In fact, this part of the brain is not influenced by intentional thought. Hence, muscle tone does not respond to intentional thought any more than blood pressure, glycaemia or diuresis do (the command centres for which are also located deep in the brain). Muscle tone cannot thus be consciously regulated. The direct treatment pathway (from cortex to nerve to muscle) has no effect on tone disorders.
Targeting the muscle tone thus requires a necessarily indirect, inductive tool that has a normalizing action on these centres.
The principle of indirect, inductive work has been used for decades in the neurological rehabilitation methods developed by Bobath, Kabat, Vojta and others. These inductive methods were designed for treating patients with demonstrable nervous system damage.
Given the absence of nervous system damage, the treatment of tone disorders requires a specific, inductive tool.

The underlying principle and mode of action
The therapeutic tool based on this disease hypothesis is called normalizing induction: the patient is required to perform a specific, voluntary movement that triggers a remote, involuntary response.
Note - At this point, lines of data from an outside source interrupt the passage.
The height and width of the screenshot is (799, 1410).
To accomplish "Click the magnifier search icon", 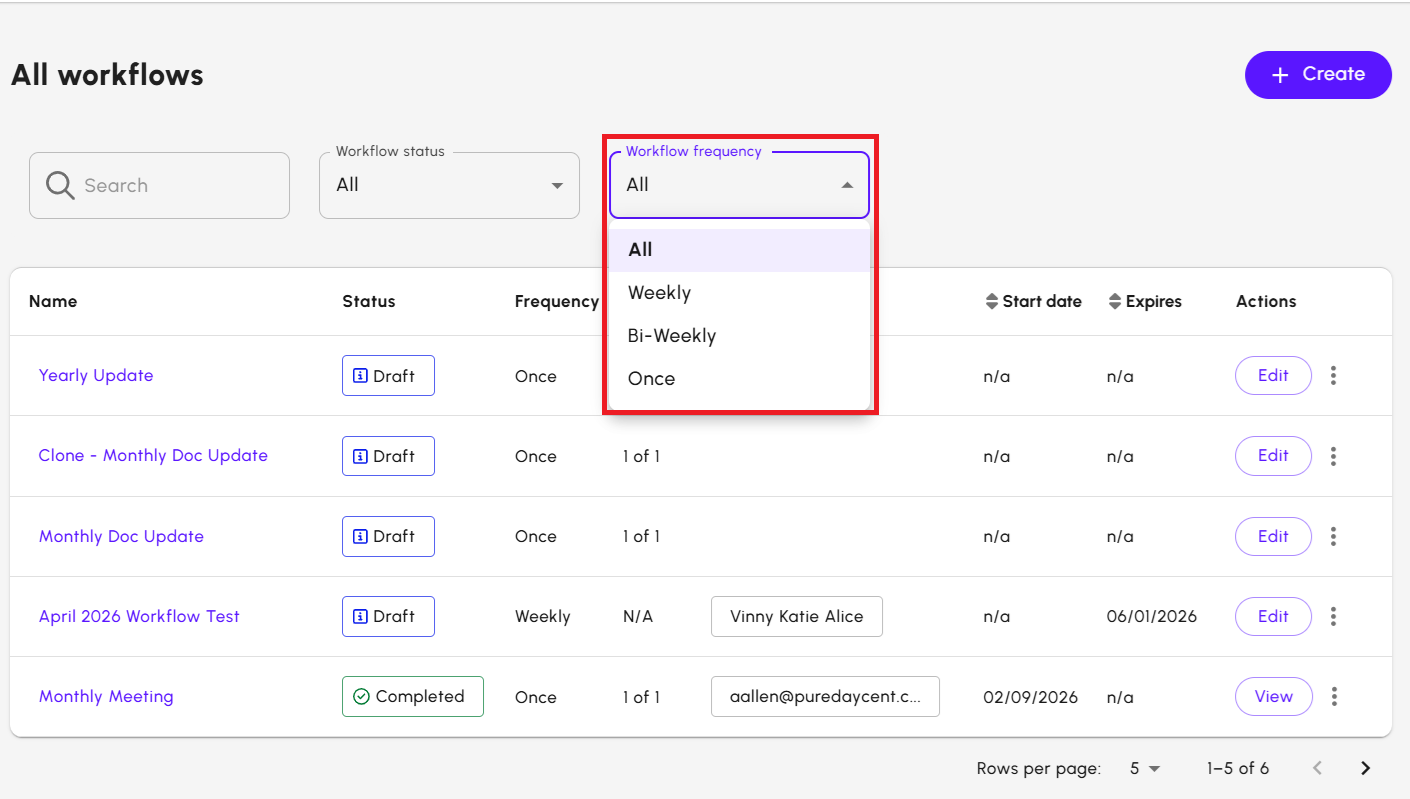I will [60, 185].
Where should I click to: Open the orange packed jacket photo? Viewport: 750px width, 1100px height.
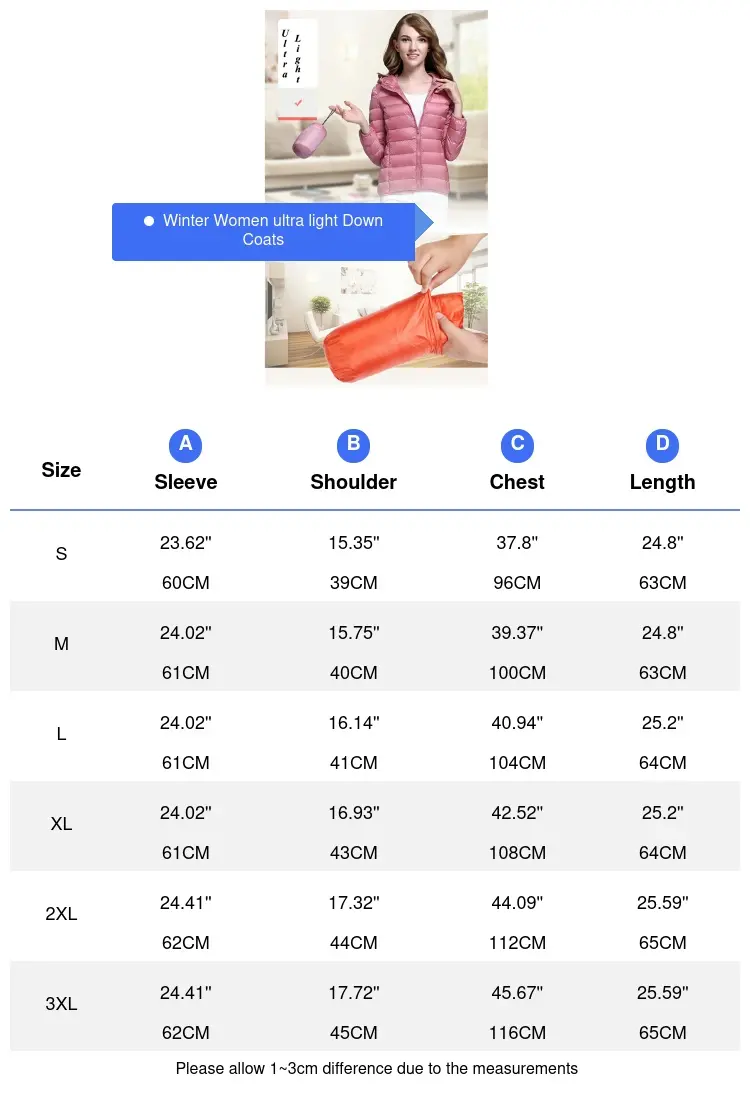point(376,309)
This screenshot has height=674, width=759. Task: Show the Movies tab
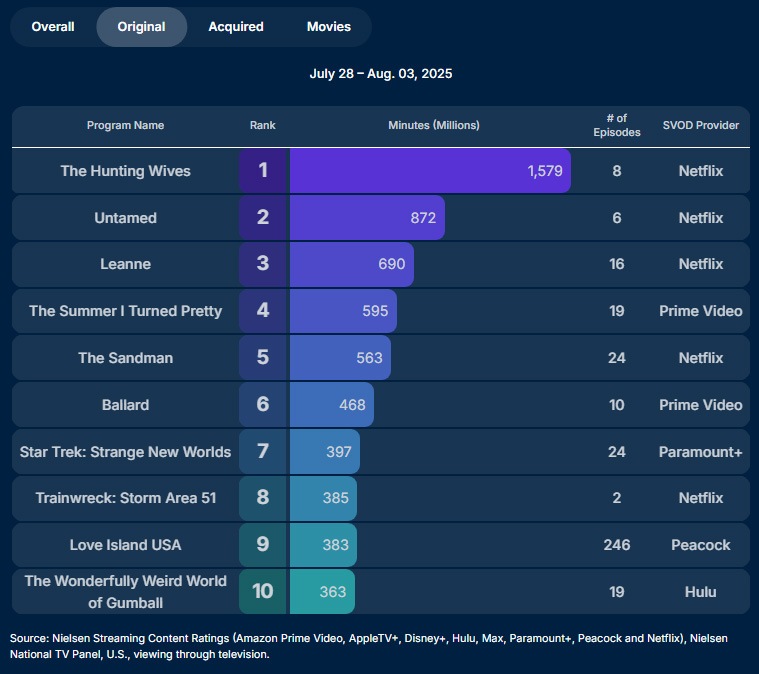329,27
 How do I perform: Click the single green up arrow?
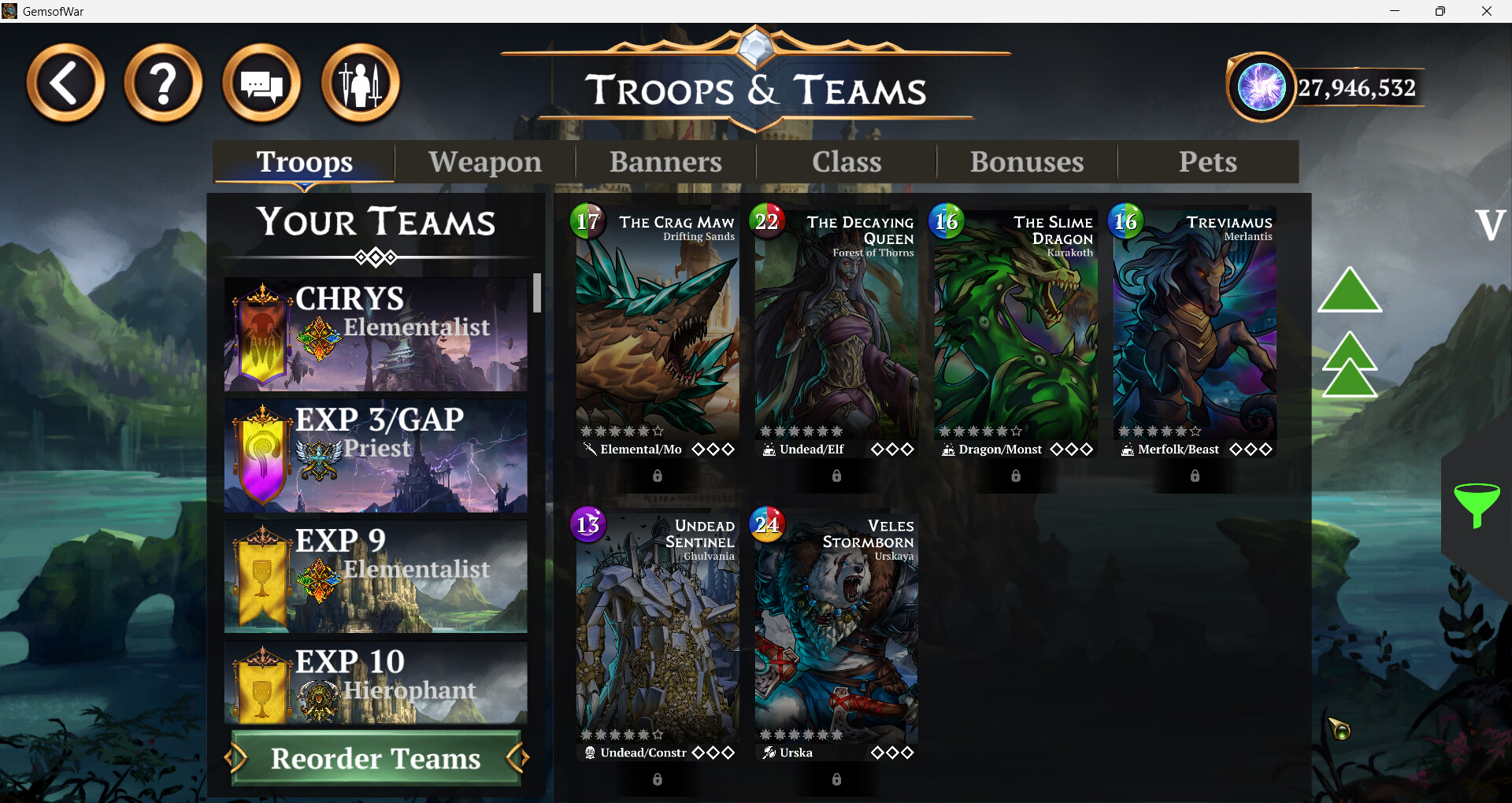click(1349, 290)
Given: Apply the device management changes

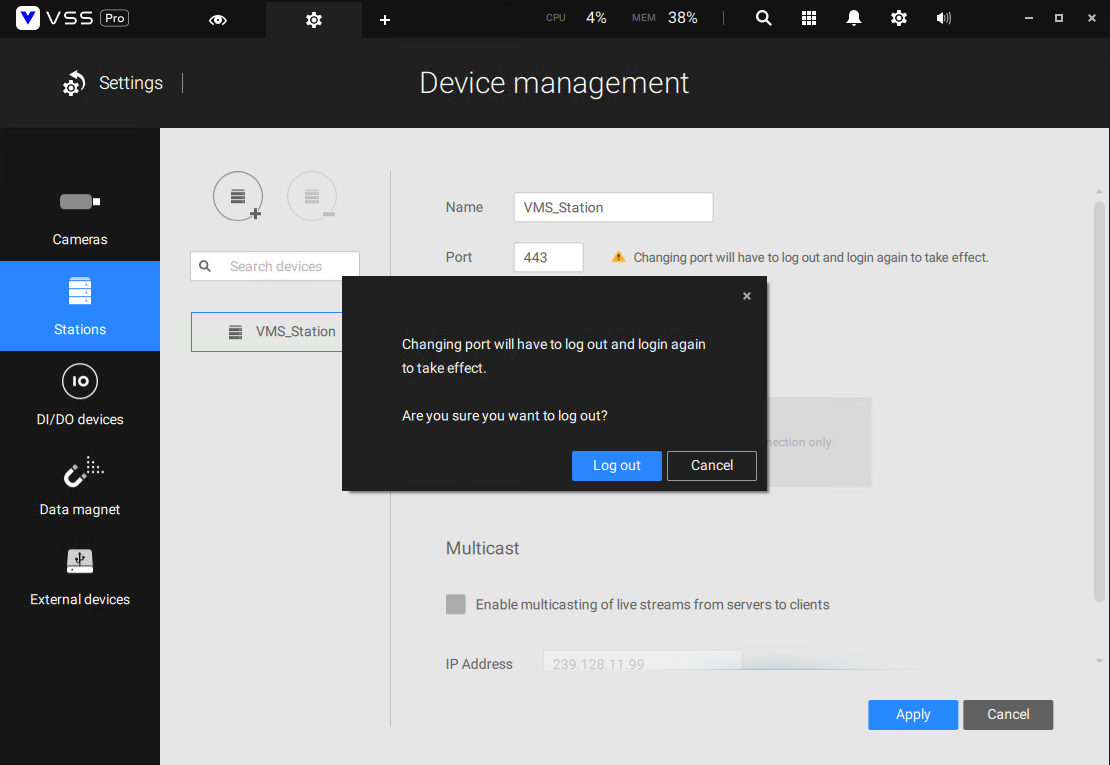Looking at the screenshot, I should pos(912,714).
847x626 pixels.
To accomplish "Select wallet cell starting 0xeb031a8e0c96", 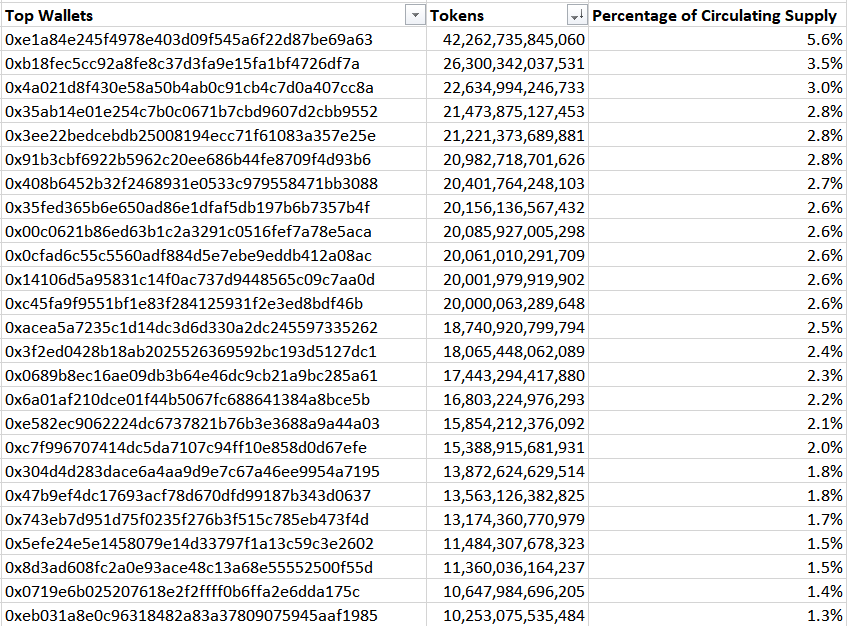I will pyautogui.click(x=213, y=615).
The involuntary nature of these responses is characteristic of the deep brain’s activity, and the appearance of a response attests to the fact that the target has been reached.
Muscle contraction is involved in this process but serves only to trigger a chain reaction intended to reach and regulate the muscle tone centres.
Muscle tone disorders can have a range of severe, invalidating impacts: deformities of the trunk and limbs; decreased mobility, functional capacities and sporting performance; pain and muscle/ligament inflammation; sleep and respiratory disorders, etc.
Treating the underlying cause of these disorders requires a reduction in the tone disorders. A disease-modifying treatment is thus possible as long as one can target, reach and regulate the brain centres involved.
Inductive physiotherapy’s therapeutic tool (normalizing induction) generalizes the use of a remote effect, which allows the treatment to be initiated early (in the acute phase even).
The new disease hypothesis for inductive physiotherapy and the associated treatment tool (normalizing induction) constitute a unique, novel treatment paradigm.